[Opening Supplied entries section]
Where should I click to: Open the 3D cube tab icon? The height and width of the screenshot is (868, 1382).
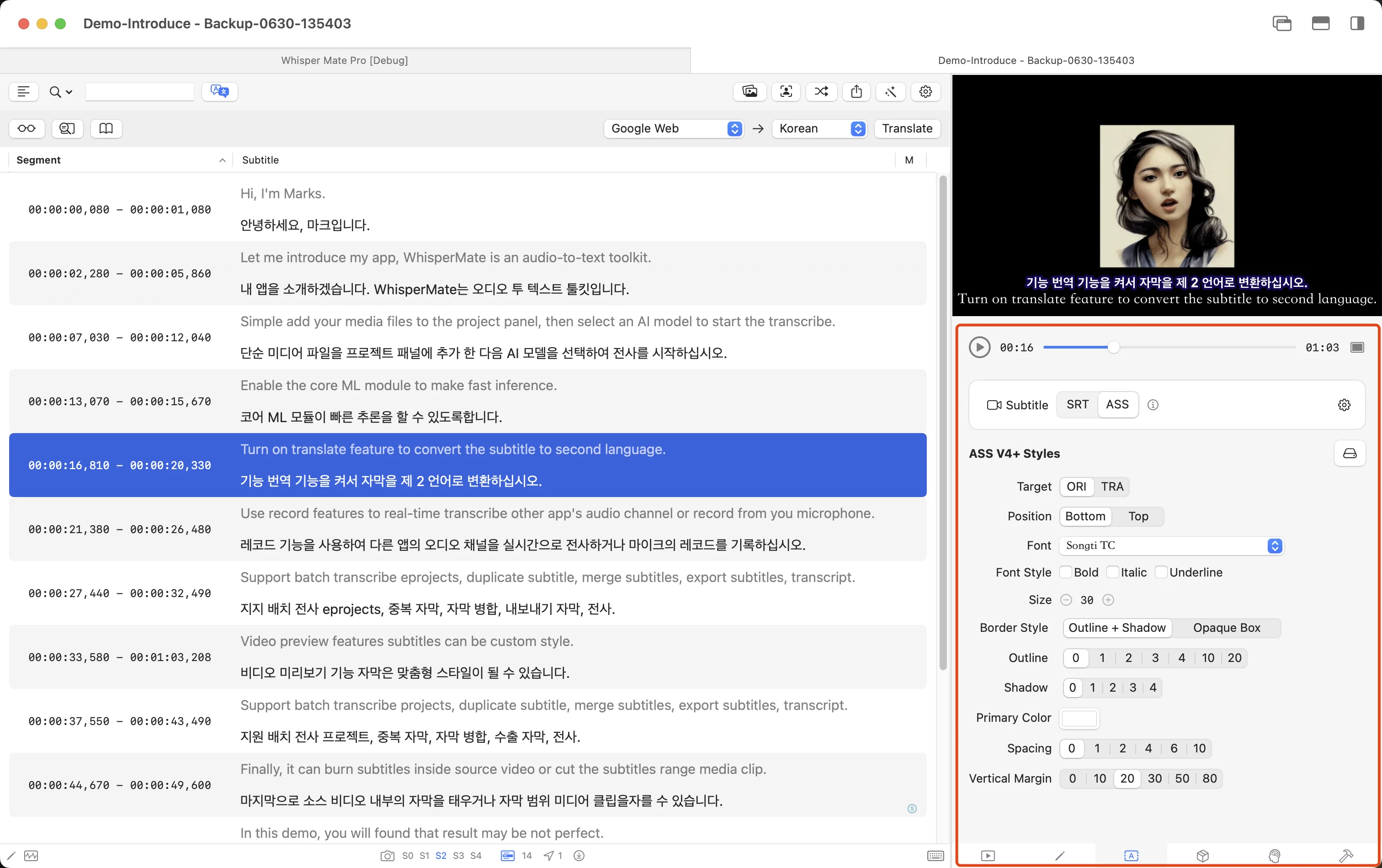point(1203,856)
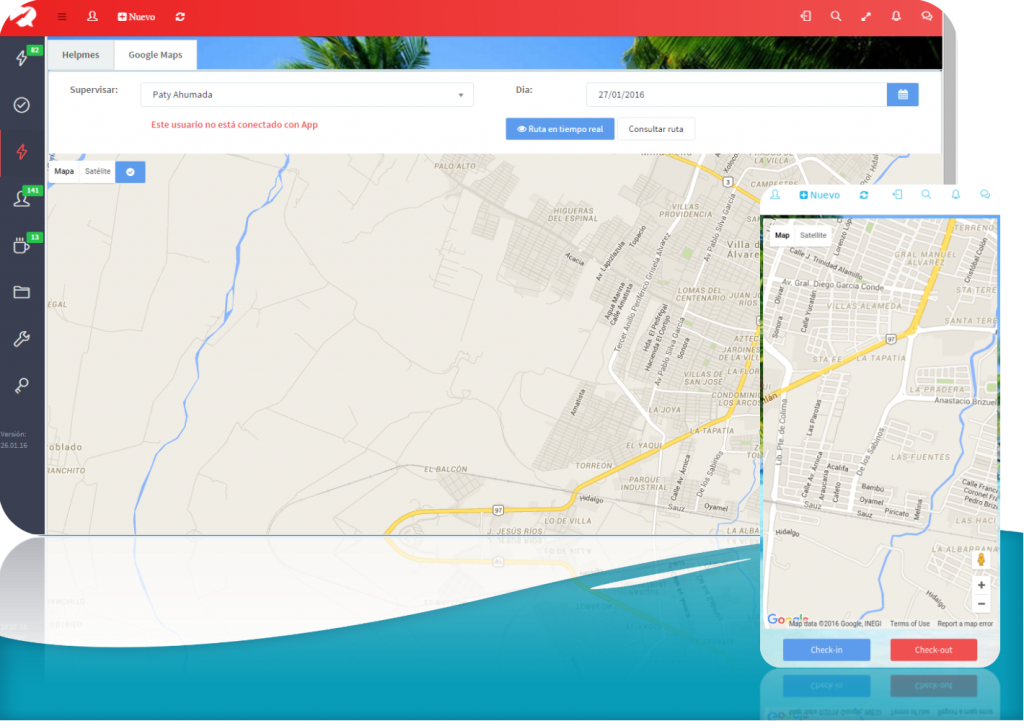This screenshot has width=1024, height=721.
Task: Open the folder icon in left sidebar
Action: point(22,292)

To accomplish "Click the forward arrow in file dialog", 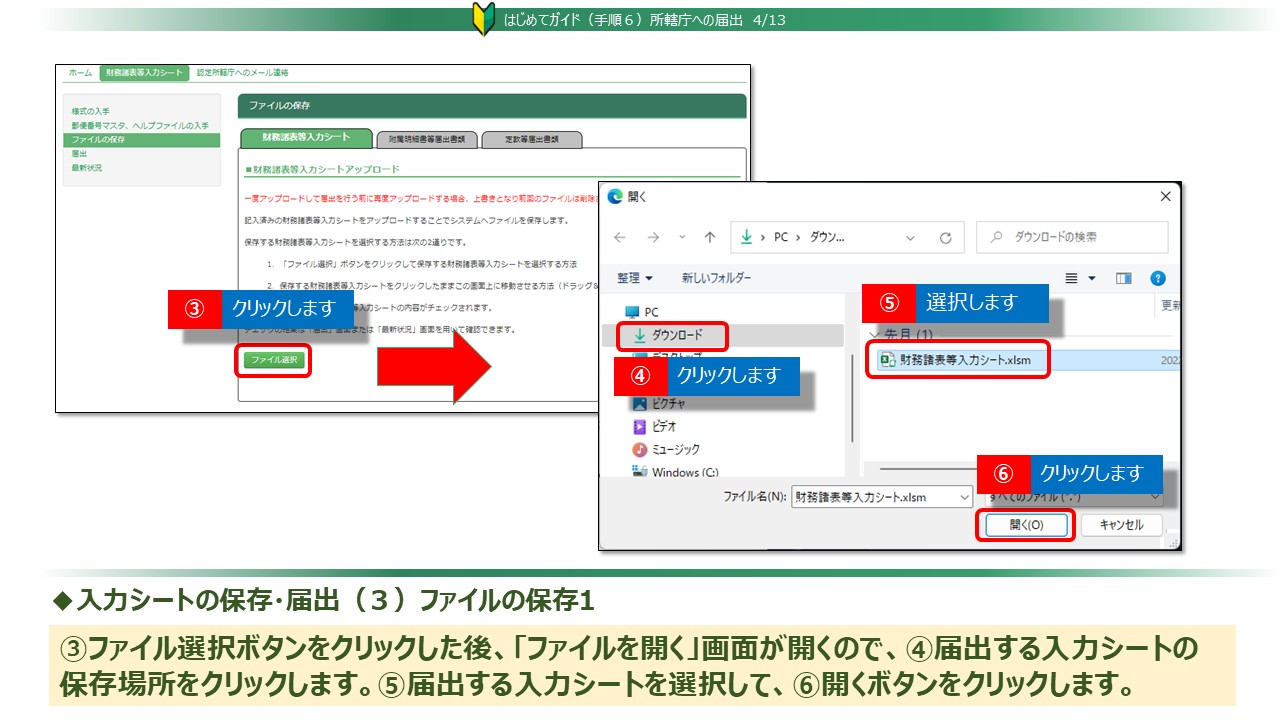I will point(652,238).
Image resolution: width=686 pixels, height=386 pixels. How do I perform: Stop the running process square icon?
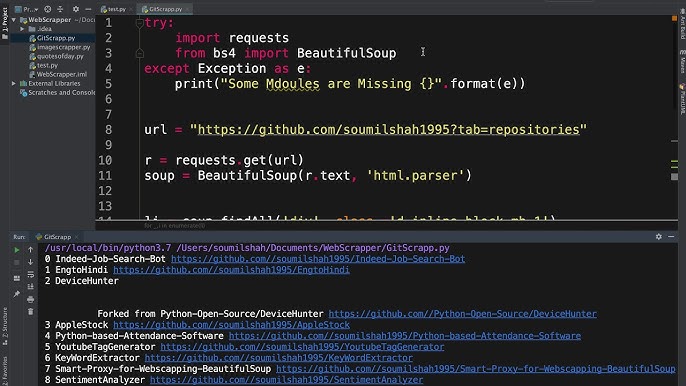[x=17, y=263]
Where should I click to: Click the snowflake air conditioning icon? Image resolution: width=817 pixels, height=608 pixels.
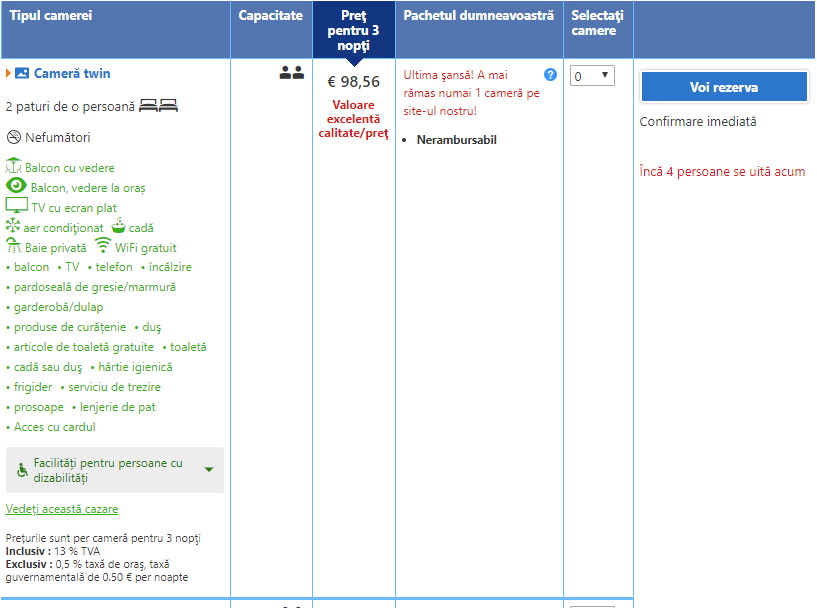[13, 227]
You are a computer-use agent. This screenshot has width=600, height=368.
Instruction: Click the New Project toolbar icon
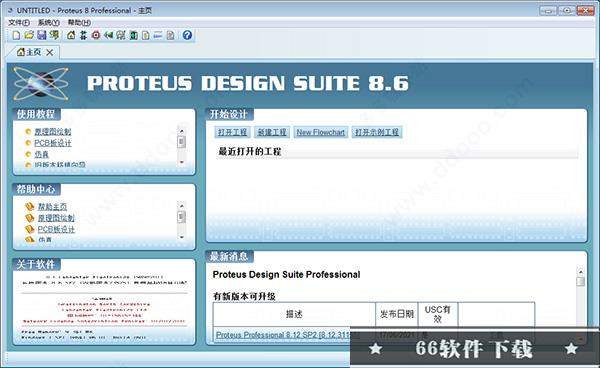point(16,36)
[Closing Supplied entries section]
* **What the task asks**: Only the lines from the one containing "Image resolution: width=686" through the last line of the entries above belong in the copy; reproduce them exactly and drop every picture.

* **Response area**:
Image resolution: width=686 pixels, height=386 pixels. How do I perform: Stop the running process square icon?
[x=17, y=263]
Where should I click to: Click the snowflake air conditioning icon? Image resolution: width=817 pixels, height=608 pixels.
[13, 227]
You are a computer-use agent. This screenshot has width=600, height=368.
Instruction: Click the New Project toolbar icon
point(16,36)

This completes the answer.